PART 2
27. CHAPTER TWENTY-SEVEN
 (continued)
"Yes," said Jo, knitting her brows, "that's just it.  I've been
 fussing over the thing so long, I really don't know whether it's good, 
 bad, or indifferent.  It will be a great help to have cool, impartial
 persons take a look at it, and tell me what they think of it." 
"I wouldn't leave a word out of it.  You'll spoil it if you do, 
 for the interest of the story is more in the minds than in the actions
 of the people, and it will be all a muddle if you don't explain as you
 go on," said Meg, who firmly believed that this book was the most
 remarkable novel ever written. 
"But Mr. Allen says, `Leave out the explanations, make it brief
 and dramatic, and let the characters tell the story'," interrupted
 Jo, turning to the publisher's note. 
"Do as he tells you.  He knows what will sale, and we don't.
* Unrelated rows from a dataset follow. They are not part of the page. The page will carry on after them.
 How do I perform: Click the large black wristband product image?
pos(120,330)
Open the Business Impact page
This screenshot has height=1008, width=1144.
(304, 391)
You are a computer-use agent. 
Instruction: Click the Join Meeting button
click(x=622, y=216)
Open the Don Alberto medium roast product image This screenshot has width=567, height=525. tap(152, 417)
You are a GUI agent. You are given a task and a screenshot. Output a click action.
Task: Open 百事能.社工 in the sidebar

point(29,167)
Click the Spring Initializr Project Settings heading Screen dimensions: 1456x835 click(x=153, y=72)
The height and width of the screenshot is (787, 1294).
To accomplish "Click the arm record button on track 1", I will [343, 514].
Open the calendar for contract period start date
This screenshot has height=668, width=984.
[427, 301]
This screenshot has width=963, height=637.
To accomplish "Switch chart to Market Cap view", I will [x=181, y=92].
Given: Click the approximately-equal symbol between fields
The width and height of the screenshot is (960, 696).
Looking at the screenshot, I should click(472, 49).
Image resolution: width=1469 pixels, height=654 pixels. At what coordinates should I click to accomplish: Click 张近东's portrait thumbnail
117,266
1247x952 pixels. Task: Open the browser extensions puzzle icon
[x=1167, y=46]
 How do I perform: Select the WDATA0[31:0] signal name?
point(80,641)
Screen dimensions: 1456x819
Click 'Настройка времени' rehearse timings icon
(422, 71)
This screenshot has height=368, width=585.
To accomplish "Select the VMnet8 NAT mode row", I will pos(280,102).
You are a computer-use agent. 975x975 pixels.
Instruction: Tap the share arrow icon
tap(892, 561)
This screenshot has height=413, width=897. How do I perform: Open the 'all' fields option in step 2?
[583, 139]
 Make a good, popular book, and get as much money as you can.
 By-and-by, when you've got a name, you can afford to digress,
 and have philosophical and metaphysical people in your novels,"
 said Amy, who took a strictly practical view of the subject. 
"Well," said Jo, laughing, "if my people are `philosophical and
 metaphysical', it isn't my fault, for I know nothing about such
 things, except what I hear father say;, sometimes.  If I've got some
 of his wise ideas jumbled up with my romance, so much the better for
 me.  Now, Beth, what do you say?" 
"I should so like to see it printed soon," was all Beth said, 
 and smiled in saying it.  But there was an unconscious emphasis on
 the last word, and a wistful look in the eyes that never lost their
 childlike candor, which chilled Jo's heart for a minute with a
 forboding fear, and decided her to make her little venture `soon'. 
So, with Spartan firmness, the young authoress laid her first-born
 on her table, and chopped it up as ruthlessly as any ogre.  In the hope
 of pleasing everyone, she took everyone's advice, and like the old man
 and his donkey in the fable suited nobody.